The Hazards of Nerd Supremacy: The Case of WikiLeaks - gnubardt
http://www.theatlantic.com/technology/print/2010/12/the-hazards-of-nerd-supremacy-the-case-of-wikileaks/68217/

======
hugh3
_Civil disobedience is fundamentally respectful of the shared project of
having a civilization, but only when the protestor gets arrested voluntarily
and without sneering at opponents. Instead, one hopes to raise consciousness
with a flood of respect and compassion, even for those who disagree._

This bit, I think, bears repeating.

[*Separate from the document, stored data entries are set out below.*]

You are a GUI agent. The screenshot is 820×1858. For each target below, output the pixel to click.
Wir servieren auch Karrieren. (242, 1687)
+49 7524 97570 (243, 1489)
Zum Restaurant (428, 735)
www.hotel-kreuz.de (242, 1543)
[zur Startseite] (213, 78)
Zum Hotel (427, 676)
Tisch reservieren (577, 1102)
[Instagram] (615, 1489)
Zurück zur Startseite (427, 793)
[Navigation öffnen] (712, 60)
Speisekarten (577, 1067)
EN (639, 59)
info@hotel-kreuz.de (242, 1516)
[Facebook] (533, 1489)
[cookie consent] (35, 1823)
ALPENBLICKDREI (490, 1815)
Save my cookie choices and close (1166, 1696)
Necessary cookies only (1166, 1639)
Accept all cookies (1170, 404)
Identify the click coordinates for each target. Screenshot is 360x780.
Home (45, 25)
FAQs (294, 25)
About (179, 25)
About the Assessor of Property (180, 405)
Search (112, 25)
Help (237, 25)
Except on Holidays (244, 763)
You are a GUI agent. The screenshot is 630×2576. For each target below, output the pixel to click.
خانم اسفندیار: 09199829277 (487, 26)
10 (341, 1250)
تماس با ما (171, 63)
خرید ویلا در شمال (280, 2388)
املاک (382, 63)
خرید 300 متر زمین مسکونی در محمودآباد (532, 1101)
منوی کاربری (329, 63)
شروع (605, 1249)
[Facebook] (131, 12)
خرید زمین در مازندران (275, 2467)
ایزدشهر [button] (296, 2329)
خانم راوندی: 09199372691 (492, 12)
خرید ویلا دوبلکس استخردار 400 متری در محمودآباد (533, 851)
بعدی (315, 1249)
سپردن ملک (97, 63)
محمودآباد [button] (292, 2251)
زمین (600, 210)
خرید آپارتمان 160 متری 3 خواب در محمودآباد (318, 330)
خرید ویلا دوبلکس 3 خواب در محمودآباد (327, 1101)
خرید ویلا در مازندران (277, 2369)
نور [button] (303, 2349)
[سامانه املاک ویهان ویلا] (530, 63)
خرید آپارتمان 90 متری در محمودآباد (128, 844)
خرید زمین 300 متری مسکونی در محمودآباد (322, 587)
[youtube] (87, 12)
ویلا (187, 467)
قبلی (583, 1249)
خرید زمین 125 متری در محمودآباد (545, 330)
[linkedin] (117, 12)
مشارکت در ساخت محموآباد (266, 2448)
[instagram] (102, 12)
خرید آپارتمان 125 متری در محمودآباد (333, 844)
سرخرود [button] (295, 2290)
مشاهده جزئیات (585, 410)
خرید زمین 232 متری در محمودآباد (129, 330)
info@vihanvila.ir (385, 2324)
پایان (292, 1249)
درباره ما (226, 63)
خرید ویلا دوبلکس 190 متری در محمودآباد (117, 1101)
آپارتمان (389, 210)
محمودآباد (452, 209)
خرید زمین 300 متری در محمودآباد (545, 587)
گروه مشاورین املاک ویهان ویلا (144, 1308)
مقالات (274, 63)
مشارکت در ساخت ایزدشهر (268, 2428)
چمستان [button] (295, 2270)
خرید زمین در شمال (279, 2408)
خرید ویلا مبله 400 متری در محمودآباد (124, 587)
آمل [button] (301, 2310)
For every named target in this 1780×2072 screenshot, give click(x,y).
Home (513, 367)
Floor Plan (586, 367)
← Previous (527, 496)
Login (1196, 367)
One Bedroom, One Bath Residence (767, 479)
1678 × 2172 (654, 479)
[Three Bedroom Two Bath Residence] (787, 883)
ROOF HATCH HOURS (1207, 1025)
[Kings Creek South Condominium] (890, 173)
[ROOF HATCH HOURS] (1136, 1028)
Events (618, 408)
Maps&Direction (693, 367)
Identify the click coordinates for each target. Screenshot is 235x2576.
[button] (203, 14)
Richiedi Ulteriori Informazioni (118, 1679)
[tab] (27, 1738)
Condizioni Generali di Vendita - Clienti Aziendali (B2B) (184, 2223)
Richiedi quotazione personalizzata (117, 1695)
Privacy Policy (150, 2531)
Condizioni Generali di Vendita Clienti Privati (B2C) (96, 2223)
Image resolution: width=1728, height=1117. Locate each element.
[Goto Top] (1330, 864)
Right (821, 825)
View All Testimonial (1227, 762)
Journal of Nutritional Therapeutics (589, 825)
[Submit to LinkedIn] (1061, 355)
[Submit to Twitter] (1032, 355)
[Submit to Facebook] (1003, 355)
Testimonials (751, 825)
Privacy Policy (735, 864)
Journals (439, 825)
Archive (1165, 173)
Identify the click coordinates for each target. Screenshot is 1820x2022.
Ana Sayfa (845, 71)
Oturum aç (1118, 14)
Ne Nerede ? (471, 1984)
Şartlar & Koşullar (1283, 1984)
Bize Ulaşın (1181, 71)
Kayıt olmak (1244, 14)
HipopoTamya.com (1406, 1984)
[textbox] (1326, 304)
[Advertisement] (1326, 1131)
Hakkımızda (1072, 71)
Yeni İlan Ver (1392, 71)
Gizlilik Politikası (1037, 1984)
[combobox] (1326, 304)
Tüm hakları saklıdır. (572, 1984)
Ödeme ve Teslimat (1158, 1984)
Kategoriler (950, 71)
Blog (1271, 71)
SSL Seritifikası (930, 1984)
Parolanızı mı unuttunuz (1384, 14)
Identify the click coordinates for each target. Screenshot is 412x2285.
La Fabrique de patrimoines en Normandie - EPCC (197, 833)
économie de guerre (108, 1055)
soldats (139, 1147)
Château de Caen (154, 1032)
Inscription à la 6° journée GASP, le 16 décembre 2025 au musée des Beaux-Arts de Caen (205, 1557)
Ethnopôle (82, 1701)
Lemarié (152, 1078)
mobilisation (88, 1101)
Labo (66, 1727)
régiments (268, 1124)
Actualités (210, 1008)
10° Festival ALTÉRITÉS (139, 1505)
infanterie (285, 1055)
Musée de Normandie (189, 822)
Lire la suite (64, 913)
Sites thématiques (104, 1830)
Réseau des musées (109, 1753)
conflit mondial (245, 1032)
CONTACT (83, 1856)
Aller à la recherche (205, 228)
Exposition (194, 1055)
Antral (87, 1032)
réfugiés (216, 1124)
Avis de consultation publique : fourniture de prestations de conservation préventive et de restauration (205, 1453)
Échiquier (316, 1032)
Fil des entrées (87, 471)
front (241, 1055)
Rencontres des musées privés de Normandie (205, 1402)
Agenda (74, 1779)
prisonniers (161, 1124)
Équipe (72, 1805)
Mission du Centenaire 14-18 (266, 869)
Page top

Too many people claim to be engaging in
'civil disobedience' without understanding the actual philosophy behind it.

Civil disobedience works like this:

1\. You find a law that is unjust (no Indians making salt, no blacks in the
front of the bus)

2\. You break that law, and that law only (Gandhi used to make the point that
if you're going to be a civil disobedient it's important to obey other laws
scrupulously, even the ones that others tend to disregard. This means: no more
jaywalking. Unless you're a jaywalking civil disobedient.)

3\. You get arrested and go along willingly and politely. Always be nice to
the policemen whose job it is to arrest you.

4\. Seeing you get arrested for breaking that law makes everybody realise that
this law is, in fact, unjust, and the law gets changed.